━━━ Listed entries ━━━

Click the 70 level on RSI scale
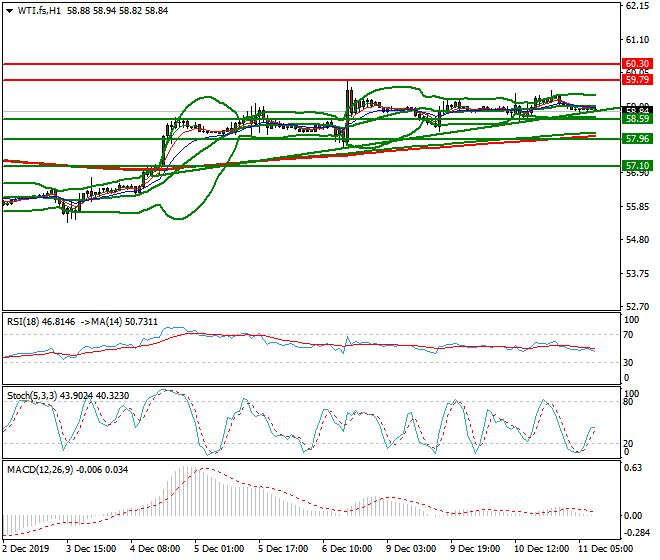 click(630, 335)
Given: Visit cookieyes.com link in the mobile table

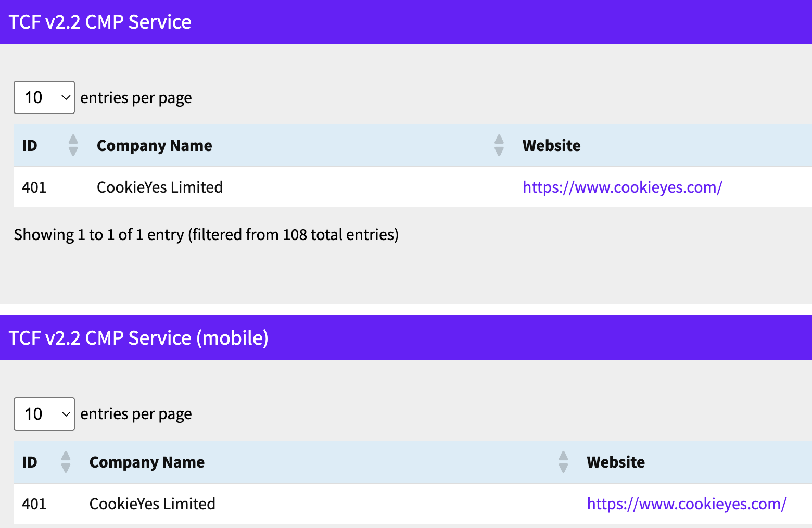Looking at the screenshot, I should 687,504.
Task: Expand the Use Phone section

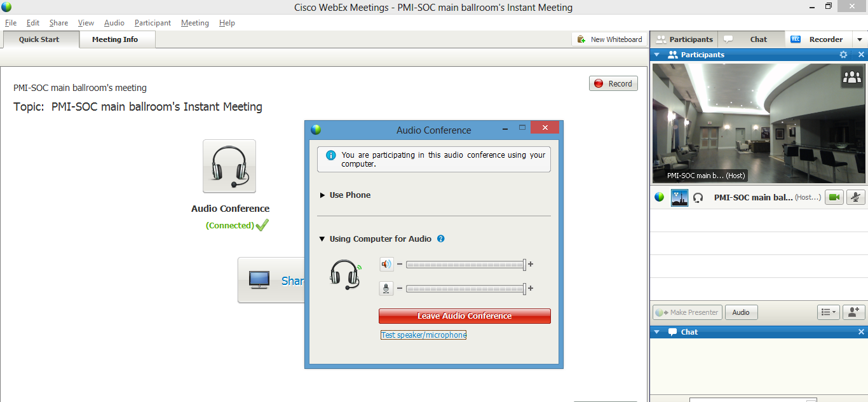Action: click(x=323, y=195)
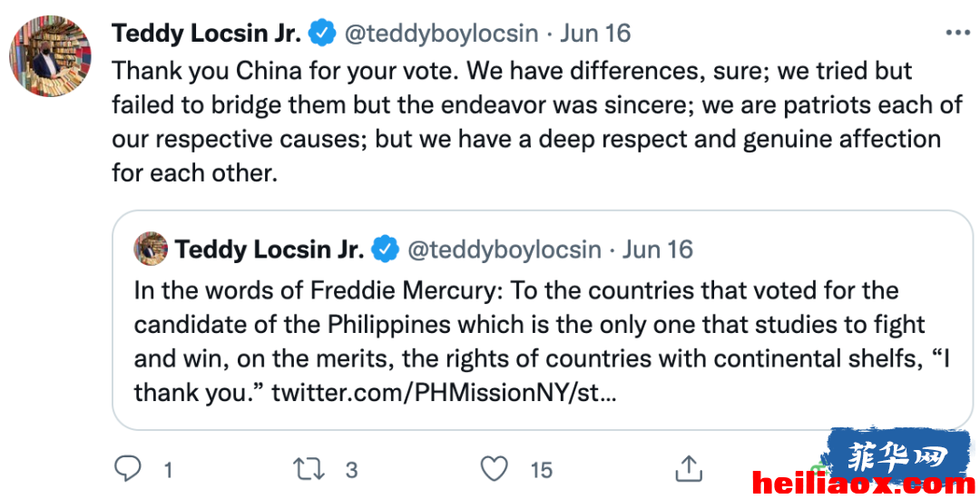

━━━

> Instructions to follow
Copy the lines above exactly and exclude every image.

> Response area
Click the 70 level on RSI scale
 click(630, 335)
Given: Visit cookieyes.com link in the mobile table

Looking at the screenshot, I should 687,504.
Task: Expand the Use Phone section

Action: click(x=323, y=195)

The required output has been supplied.